Courtney Boen

News

  • Courtney Boen was quoted in a Penn Today article about the United States having the worst maternal mortality rate of any developed country and that rate steadily rising, increasing by 26% between 2000 and 2014. Experts across the University are addressing the crisis head-on, creating programs and conducting research to understand and address the role that social determinants, socioeconomics, and racism play.

  • Richard A. Axilrod, WG’85, and Nancy M. Axilrod, parents, have made a $2 million gift to establish the Axilrod Term Fund in Health and Inequality. The fund has enabled Penn Arts and Sciences to recruit three new faculty members, Juan Pablo Atal, Courtney Boen, and Morgan Hoke, who will help establish Penn as a worldwide center for the analysis of inequality and health, with a specific focus on the distribution of health outcomes and how this distribution is shaped by social policies. Read more about the fund in the Penn SAS announcement.

  • Congratulations to PSC research associate Courtney Boen for being awarded the best dissertation award from the ASA Section on Mental Health for her dissertation “Inequality ‘Under the Skin’: Stress & the Biodemography of Racial Health Disparities Across the Life Course.”

Assistant Professor of Sociology

Ph.D., Sociology, University of North Carolina, Chapel Hill, 2017

My research focuses primarily on the social determinants of population health inequality, with particular attention to the social factors producing racial and socioeconomic health inequities.

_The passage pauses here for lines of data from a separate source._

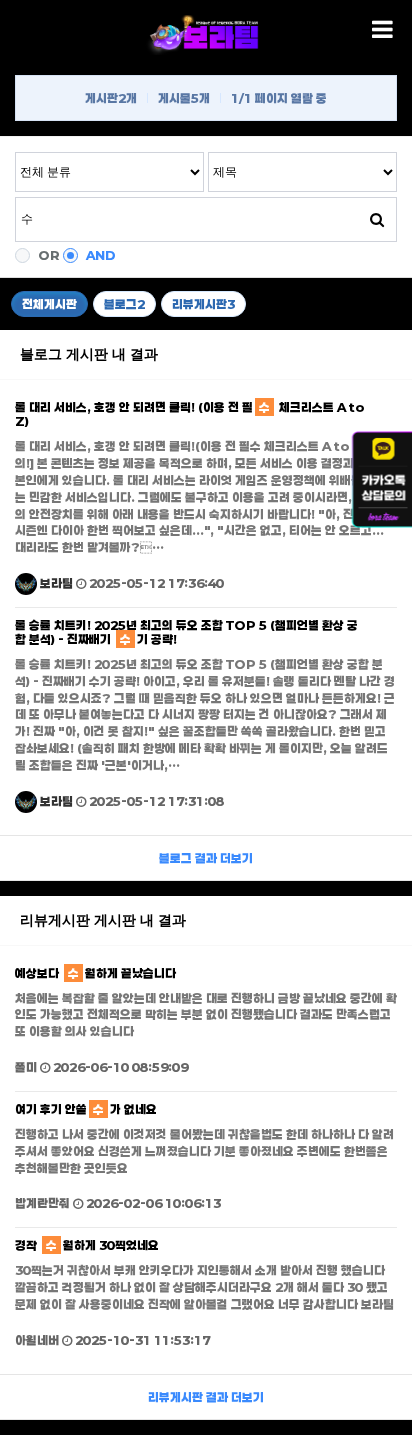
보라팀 (55, 583)
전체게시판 (49, 304)
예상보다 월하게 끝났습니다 (95, 973)
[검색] (377, 219)
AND (101, 255)
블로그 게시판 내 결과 (89, 354)
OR (49, 255)
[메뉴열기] (382, 30)
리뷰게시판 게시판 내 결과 (103, 920)
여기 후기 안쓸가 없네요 (86, 1109)
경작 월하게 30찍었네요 (87, 1245)
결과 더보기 (206, 858)
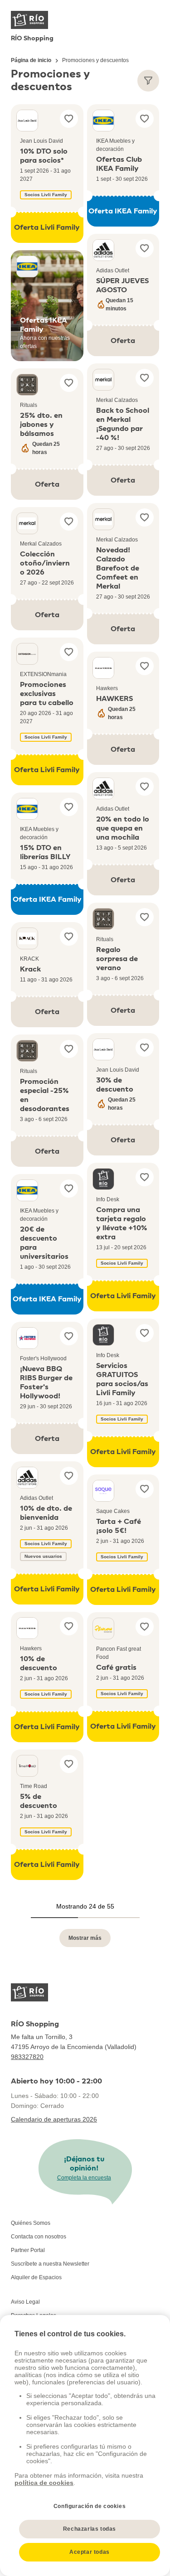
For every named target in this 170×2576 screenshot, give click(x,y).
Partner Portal (28, 2250)
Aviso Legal (25, 2302)
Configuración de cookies (89, 2506)
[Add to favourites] (69, 119)
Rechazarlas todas (89, 2529)
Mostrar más (85, 1938)
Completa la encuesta (84, 2178)
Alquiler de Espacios (36, 2277)
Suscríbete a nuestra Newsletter (50, 2264)
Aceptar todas (89, 2552)
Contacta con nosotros (38, 2236)
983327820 (27, 2056)
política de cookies (44, 2482)
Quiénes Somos (30, 2223)
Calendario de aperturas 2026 (54, 2119)
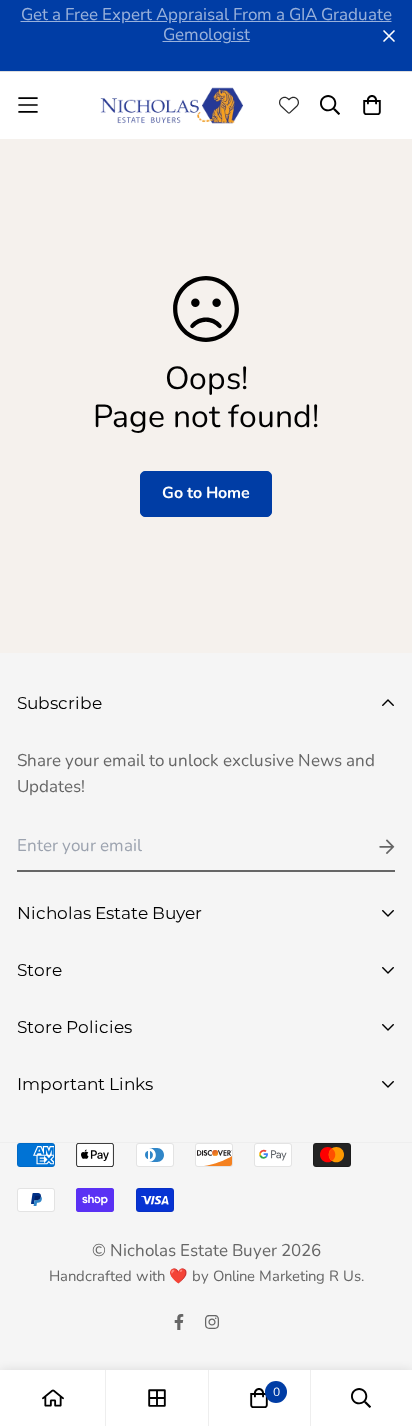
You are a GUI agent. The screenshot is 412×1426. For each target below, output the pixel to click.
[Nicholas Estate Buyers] (172, 105)
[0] (259, 1398)
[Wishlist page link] (289, 105)
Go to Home (206, 493)
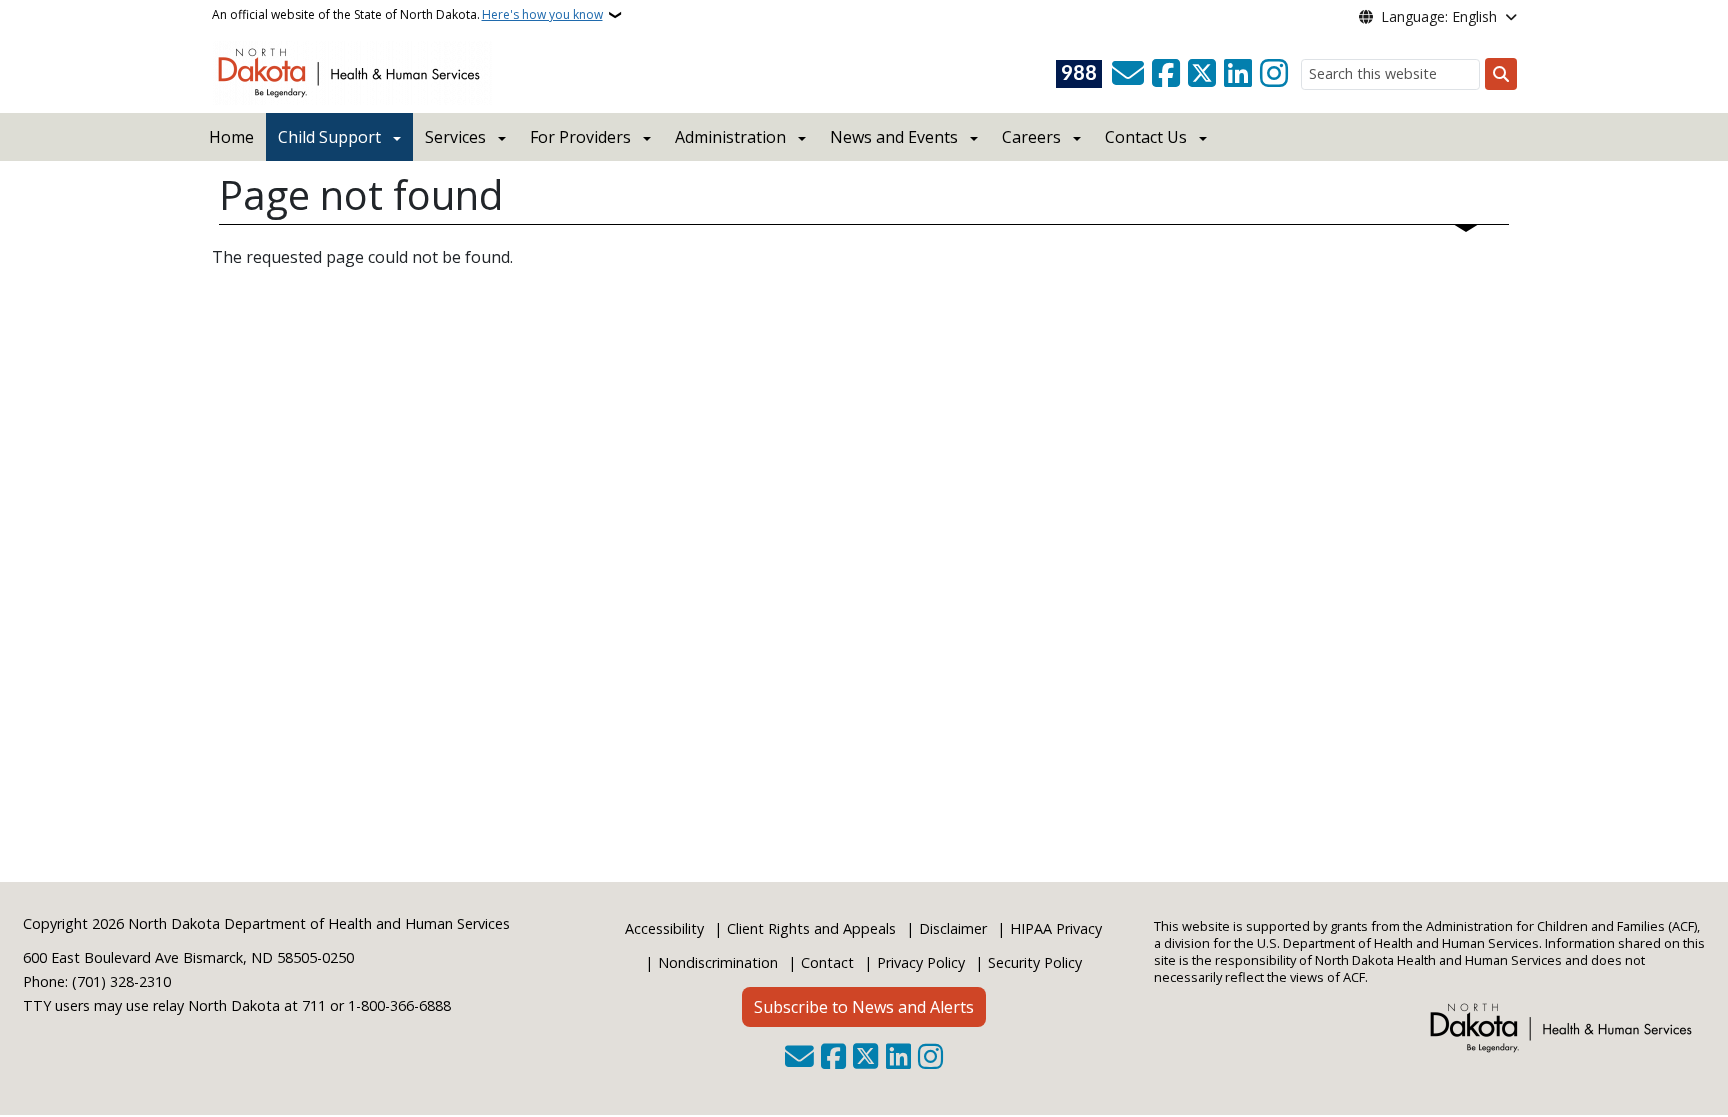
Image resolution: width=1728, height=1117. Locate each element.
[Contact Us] (1128, 74)
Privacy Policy (921, 962)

Utilizing biomarkers of physiological functioning and cellular aging and a variety of analytic techniques, my work aims to improve scientific understanding how macro-level social inequality “gets under the skin” to produce health disparities from birth through late life. Currently, I am engaged in several projects that examine how exposure to racism-related stress in various domains of social life (e.g., in neighborhoods, in contacts with the criminal justice system, and in interpersonal interactions) contributes to racial disparities in pre-disease biological markers of health and aging. My other ongoing and previous studies further investigate the social factors producing racial and socioeconomic health disparities. I have examined how disparities in socioeconomic conditions—including differential access to wealth and exposure to early-life socioeconomic disadvantage—contribute to population health inequality. I have also collaborated on projects that assess how access to social relationships and exposure to relationship strain contribute to disparities in health and disease risk. My research has been published in Social Science and Medicine, the Proceedings of the National Academy of Sciences, Biodemography and Social Biology, and the Journal of Aging and Health.